Anyway, onto my own votes:
On the candidates, I ended up voting a straight Democratic ticket, with mixed feelings: yay Henry Waxman; meh Gavin Newsom.
On the judges, I voted yes for every single one. Not, however, without looking up each and every one on Google, where I discovered ScamJudges.com, a website devoted to decrying the incompetence of, among others, Judge Steven Suzukawa. Why? Because someone who lost a case in front of Judges Manella, Suzukawa, and Willhite knows how to make a website. Or rather, knows how to make a vintage 1995 website with elegant clipart that just has to be feces donuts. Check it out.
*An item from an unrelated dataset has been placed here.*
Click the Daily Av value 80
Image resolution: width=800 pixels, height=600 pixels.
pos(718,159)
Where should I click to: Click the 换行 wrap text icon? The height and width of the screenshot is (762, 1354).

On the judges in actual elections, I did my usual who-endorsed-whom game, and voted for Mark Ameli and Alan Schneider. Also, Tom Torlakson for Superintendent of Public Instruction, and John Noguez for County Assessor.
Then came the propositions:
Again, I voted what appears to be a straight Democratic ticket, considering the three identical emails I received this weekend from John Burton of the California Democratic Party. That is, No on 20, 22, 23, and 26, and Yes on 21, 24, 25, and 27. In words instead of numbers, that's against constitutional amendments for establishing redistricting commissions and prohibiting state borrowing, suspension of air pollution control laws, and expanding the disastrous Prop 13 of 1978. It's also in favor of $18 annual vehicle license surcharges to fund state parks, repealing tax breaks for businesses, scrapping the 2/3 majority requirements of the aforementioned Prop 13, and getting rid of the redistricting commission.
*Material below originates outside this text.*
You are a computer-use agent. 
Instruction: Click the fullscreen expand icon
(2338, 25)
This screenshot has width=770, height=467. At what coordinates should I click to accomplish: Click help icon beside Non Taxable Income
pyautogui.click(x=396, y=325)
Again, the attentive student of California politics will notice a problem: a proposition is missing. That would be Proposition 19, the legalization, regulation, and taxation of marijuana proposition. The Dems took no official position, as far as I can tell from Mr. Burton's emails which conspicuously leave that one out. I voted Yes on Prop 19, for many reasons. One is this, the study published yesterday that found that alcohol is the most harmful drug in use in the UK. Another is this opinion piece, one of many that details the way marijuana prosecutions overwhelmingly focus on young men of color. Then there's the fact that California is entirely broke, and any other revenue source helps. And other things, which I won't get into here. Suffice it to say that I believe the ballot initiative process is flawed, as is every political process, but I will make use of it to achieve ends I find desirable, rather than sit out the process in the hopes of those ends arriving by other means.
To make a long story short: vote, damnit!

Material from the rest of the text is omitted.